When employees are exempt, this extra work can be taken for granted. But time spent working by non-exempt employees  must be counted as hours worked if the employer knows or has reason to know that the work is being performed [29 C.F.R. §785.12].  Since it seems likely that more employees will soon be added to the ranks of the non-exempt, this is a good time to review some record-keeping requirements.

First the good news, which is that not every single minute spent by a non-exempt employee after normal work hours in reading e-mails or responding to a text will count as “hours worked.” The wage-hour regulations provide that:

“insubstantial or insignificant periods of time beyond the scheduled working hours, which cannot as a practical administrative matter be recorded for payroll purposes, may be disregarded.” [29 C.F.R. §785.47]

These bits of time are further described as uncertain and indefinite periods involving a few seconds or minutes duration, where failure to record time is justified by business realities. The Supreme Court has referred to such bits of time as “de minimis,” meaning too trivial or minor for consideration.

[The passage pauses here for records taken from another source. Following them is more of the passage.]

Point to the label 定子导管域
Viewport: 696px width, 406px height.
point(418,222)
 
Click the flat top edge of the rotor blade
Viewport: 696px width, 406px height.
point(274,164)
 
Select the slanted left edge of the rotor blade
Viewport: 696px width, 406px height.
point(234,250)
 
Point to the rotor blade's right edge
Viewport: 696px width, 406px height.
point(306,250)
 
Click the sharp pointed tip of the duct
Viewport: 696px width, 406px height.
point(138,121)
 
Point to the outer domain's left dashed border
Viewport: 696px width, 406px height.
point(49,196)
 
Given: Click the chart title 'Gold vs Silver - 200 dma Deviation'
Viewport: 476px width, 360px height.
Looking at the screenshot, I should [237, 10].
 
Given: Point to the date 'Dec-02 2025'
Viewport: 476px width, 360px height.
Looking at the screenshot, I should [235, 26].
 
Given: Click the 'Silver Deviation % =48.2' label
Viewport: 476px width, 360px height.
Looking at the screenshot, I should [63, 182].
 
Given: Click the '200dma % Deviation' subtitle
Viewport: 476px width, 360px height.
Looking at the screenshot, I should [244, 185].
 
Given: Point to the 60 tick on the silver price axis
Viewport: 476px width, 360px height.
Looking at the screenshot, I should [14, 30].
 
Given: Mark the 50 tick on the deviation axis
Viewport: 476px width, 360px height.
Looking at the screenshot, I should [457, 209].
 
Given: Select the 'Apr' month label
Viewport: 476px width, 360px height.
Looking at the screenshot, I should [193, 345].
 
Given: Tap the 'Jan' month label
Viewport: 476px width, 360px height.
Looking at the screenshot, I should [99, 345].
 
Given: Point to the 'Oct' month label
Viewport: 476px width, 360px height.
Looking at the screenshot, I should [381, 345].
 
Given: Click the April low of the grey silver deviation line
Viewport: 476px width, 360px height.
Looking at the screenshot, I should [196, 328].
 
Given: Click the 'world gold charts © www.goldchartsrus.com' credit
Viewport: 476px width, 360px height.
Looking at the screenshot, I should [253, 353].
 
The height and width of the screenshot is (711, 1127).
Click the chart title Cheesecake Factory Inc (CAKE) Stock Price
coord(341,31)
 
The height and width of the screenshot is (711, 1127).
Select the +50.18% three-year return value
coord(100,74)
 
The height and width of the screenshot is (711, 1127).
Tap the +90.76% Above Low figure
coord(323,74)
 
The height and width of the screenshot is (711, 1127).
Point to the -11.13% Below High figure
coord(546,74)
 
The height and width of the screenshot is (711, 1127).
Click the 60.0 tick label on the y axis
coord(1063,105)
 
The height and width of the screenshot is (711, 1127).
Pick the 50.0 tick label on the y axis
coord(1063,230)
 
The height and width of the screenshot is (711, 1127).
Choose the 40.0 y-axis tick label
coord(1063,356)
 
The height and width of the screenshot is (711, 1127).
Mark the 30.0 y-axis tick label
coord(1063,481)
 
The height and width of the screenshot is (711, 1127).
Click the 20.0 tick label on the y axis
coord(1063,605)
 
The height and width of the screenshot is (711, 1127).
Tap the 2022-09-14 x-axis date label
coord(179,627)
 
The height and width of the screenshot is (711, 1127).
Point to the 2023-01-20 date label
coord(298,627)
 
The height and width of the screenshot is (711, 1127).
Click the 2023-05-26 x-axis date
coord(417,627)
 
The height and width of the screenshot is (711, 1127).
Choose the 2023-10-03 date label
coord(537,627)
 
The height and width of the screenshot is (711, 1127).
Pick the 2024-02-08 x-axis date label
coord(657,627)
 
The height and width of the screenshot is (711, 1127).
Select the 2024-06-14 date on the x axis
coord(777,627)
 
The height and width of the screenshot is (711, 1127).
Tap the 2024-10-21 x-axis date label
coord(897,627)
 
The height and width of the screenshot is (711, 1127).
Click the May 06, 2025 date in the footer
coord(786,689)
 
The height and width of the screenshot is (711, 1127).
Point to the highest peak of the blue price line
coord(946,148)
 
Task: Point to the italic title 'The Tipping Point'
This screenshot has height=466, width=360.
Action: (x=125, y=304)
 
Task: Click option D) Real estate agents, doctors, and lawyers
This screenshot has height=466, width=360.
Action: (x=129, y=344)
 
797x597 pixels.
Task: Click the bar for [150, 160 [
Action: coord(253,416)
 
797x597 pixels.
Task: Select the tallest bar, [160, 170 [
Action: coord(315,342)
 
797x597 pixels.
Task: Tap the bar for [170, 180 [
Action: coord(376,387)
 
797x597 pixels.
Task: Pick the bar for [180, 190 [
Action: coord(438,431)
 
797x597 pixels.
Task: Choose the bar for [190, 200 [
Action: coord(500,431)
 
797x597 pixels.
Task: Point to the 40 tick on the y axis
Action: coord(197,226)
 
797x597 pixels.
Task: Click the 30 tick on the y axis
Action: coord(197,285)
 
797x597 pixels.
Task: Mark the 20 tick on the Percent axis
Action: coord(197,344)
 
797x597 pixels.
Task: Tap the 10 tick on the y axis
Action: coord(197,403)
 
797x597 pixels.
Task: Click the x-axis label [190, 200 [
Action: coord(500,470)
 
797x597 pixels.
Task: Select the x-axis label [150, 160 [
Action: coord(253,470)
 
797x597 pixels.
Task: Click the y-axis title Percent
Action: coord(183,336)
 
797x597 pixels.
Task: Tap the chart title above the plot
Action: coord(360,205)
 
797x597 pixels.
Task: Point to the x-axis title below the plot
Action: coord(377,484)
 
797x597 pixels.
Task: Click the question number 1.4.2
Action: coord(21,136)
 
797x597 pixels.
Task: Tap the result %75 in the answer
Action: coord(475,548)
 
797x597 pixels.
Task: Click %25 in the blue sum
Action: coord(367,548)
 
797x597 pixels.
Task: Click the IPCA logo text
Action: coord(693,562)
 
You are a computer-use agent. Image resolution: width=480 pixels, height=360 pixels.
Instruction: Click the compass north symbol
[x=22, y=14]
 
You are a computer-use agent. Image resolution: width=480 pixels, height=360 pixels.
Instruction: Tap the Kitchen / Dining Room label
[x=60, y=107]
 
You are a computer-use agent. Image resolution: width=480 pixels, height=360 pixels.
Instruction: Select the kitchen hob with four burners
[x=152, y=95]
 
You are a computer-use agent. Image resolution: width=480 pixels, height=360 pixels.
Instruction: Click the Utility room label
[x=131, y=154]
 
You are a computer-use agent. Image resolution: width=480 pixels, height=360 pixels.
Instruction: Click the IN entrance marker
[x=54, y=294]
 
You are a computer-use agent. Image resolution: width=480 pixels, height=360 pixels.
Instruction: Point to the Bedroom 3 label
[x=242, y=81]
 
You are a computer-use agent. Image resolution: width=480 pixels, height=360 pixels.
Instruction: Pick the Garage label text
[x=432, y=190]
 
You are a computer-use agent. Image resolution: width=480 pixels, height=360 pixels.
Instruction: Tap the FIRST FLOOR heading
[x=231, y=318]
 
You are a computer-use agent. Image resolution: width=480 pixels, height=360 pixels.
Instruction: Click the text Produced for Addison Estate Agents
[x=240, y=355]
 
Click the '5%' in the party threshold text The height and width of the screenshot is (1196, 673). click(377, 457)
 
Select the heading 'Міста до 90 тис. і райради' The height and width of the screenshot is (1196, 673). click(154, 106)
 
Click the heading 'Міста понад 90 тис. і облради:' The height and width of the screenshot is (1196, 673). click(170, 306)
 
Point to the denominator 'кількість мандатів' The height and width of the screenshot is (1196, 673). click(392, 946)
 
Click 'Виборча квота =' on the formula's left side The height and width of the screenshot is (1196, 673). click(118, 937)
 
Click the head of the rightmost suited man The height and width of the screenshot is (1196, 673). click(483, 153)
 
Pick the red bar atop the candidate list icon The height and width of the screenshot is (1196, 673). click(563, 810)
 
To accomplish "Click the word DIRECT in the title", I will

But now the caveat, which is that an employer may not make an arbitrary policy to discount even small amounts of time if there is a fixed expectation that the work will done as part of regularly assigned duties.  For example, if the employer requires an employee to review after-hours e-mails in preparation for the next workday, and a few minutes spent each evening can aggregate to a measurable amount of work each week, the regulations indicate that the time should be recorded and paid.

At the least, employers should have an explicit policy describing when after-hours work is allowed and when it is prohibited.  However, promulgating a rule is not sufficient.  Work rules on the authorization of work (including overtime) must be enforced, by discipline if necessary.  The regulations state that an employer cannot accept the benefits of work without compensating for them.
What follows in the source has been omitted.